Hewers of wood, drawers of water and givers of handouts.
It's the sad, but all too common, story of single-industry towns in Canada.
Thanks to the largesse of the Nova Scotia government, an oft-bailed out paper mill in Port Hawkesbury is back in business this week, cranking out rolls of glossy magazine paper for the first time in more than a year.
But the rescue doesn't come cheap.
Nova Scotia is contributing incentives worth as much as $156-million, including the cash it has already spent maintaining equipment since the Cape Breton mill went bankrupt in 2011.
That's the equivalent of $470,000 for each of the 330 jobs saved. If those workers earn an average of $45,000 a year, Nova Scotia will essentially underwrite the mill's entire payroll for more than a decade.
Nova Scotia Power is also chipping in with discounted power rates, presumably paid for by other rate payers in the province.
The new owner, Vancouver-based Pacific West Commercial Corp., is paying $33-million to buy the mill out of bankruptcy. Pacific West is controlled by Winnipeg-born lawyer and investor Ron Stern, president of private equity firm Stern Partners Inc., which owns an array of businesses, including other paper mills, the Winnipeg Free Press newspaper, clothing retailers and real estate.
You can't blame Mr. Stern for demanding government help. His company was the lone bidder for the shuttered mill and every previous owner got subsidies.
Various companies have been making paper at the Port Hawkesbury site, dating back to the 1960s – Canadian, American and Finnish owners. And all of them have repeatedly gone to the government trough when the mill was unprofitable, threatening closure if the money wasn't forthcoming.
There are records of subsidies going to the mill, dating back to the 1970s. The mill was already getting government aid in 2007 when the mill's previous owner, NewPage Corp. of Miamisburg, Ohio, bought the company from Stora Enso of Finland. The province had offered a seven-year, $65-million to keep the plant open until 2014. Even that was not enough.
It wouldn't be so disturbing if Port Hawkesbury were an isolated case – one mill in an area plagued by chronic underemployment. But the Canadian corporate landscape is littered with these pay-us-or-we'll-walk sagas.
And they rarely work for long. Plants close, owners fail, workers and pensioners lose.
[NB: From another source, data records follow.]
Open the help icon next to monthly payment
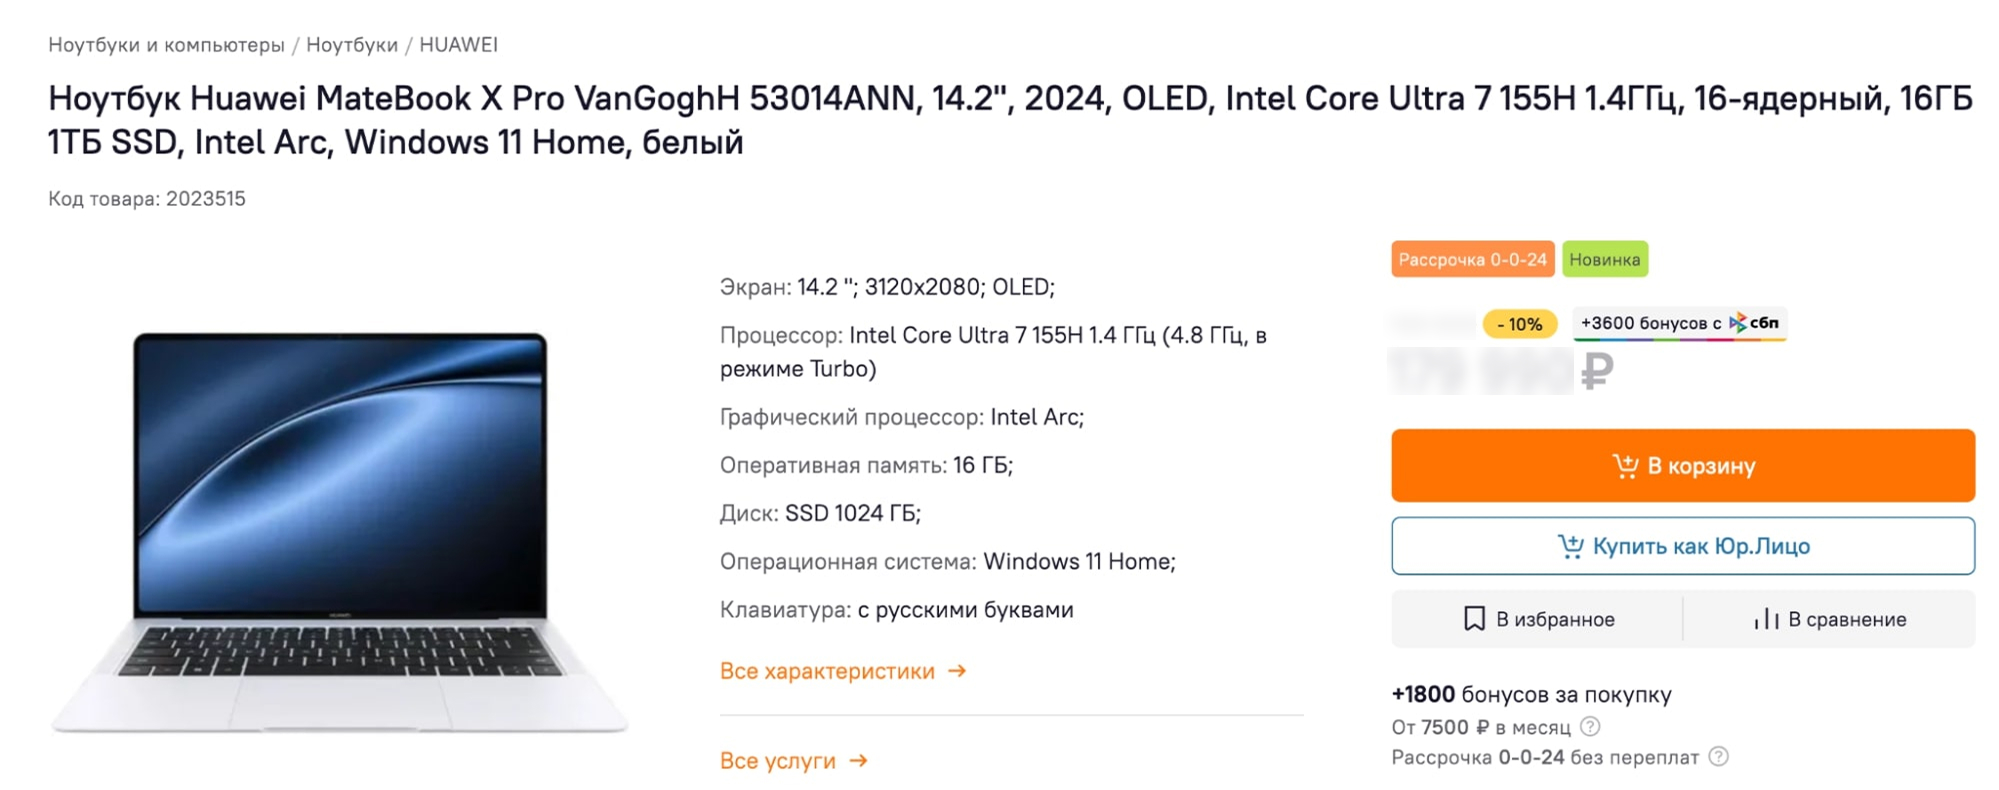This screenshot has width=1999, height=790. 1590,726
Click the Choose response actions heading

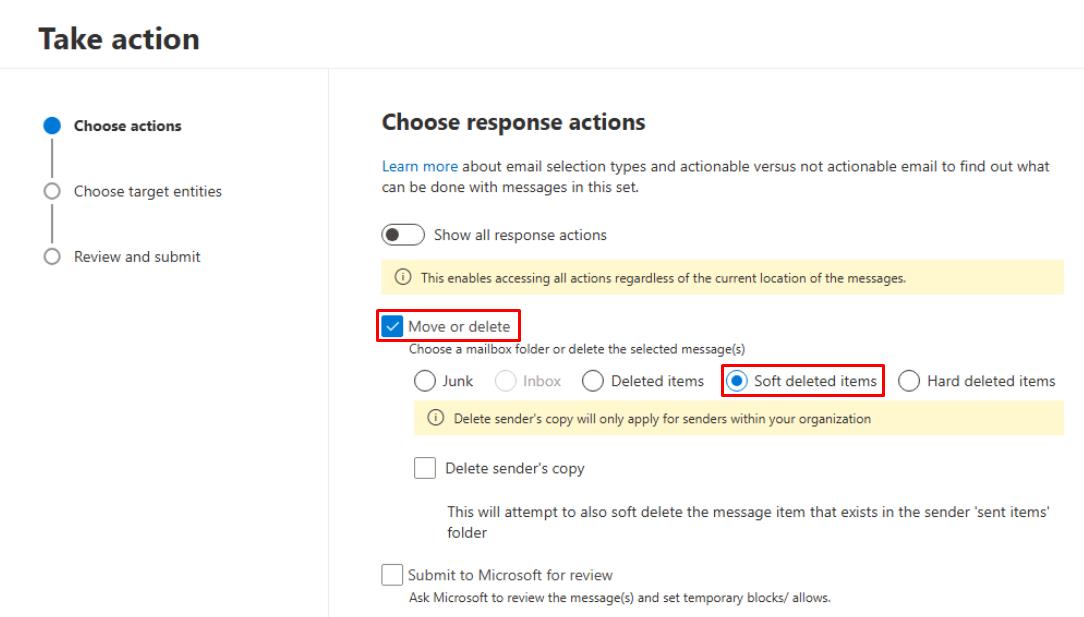click(x=513, y=122)
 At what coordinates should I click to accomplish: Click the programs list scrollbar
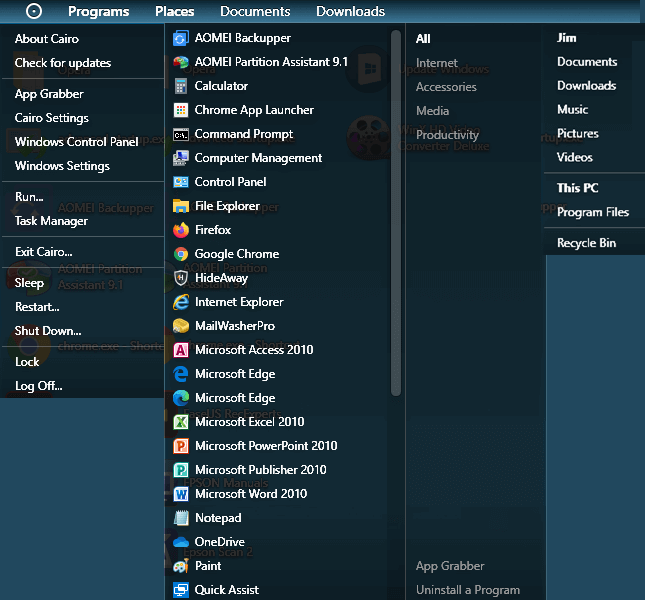click(396, 213)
All Canadians lose when the money is squandered.
"If we learned anything from the history of these deals is that you can't turn a dying company into a sound company by giving it government money," said Brian Lee Crowley, managing director of the Macdonald-Laurier Institute, an Ottawa-based think tank.
Mr. Crowley, who founded the Atlantic Institute for Market Studies in Halifax and once taught at Dalhousie University, suggested that the province's money would be better spent subsidizing flights between Cape Breton, where jobs are scarce, and Fort McMurray, Alta., where many oil sands jobs still go unfilled. Thousands of Atlantic Canada workers already commute back and forth, sending their pay cheques back home and contributing to the regional economy, he pointed out.
These kinds of bailouts raise a troubling question about the limits of government regional development policies. What price is too high to save a job?
Nova Scotia is expected to run a deficit of $250-million this year. Money for the mill means it must go deeper into debt or spend less on other priorities, such as education.
Bailouts don't occur in a vacuum. More money for troubled businesses inevitably means less money for something else.
The Port Hawkesbury mill's salvage also causes ripple effects throughout pulp and paper markets. More capacity means stiffer competition and potentially lower prices. Mill owners and politicians in neighbouring Maine are already grumbling about possible trade action on the grounds that subsidized paper will wind up in the U.S. market.
When plants close, policy makers don't seem to make the obvious calculation. What's a better use of taxpayers' money – saving jobs that will likely vanish when the subsidies run out, or making investments that will pay dividends for decades, such as research-and-development or higher education?
It's a choice between real work and artificial work.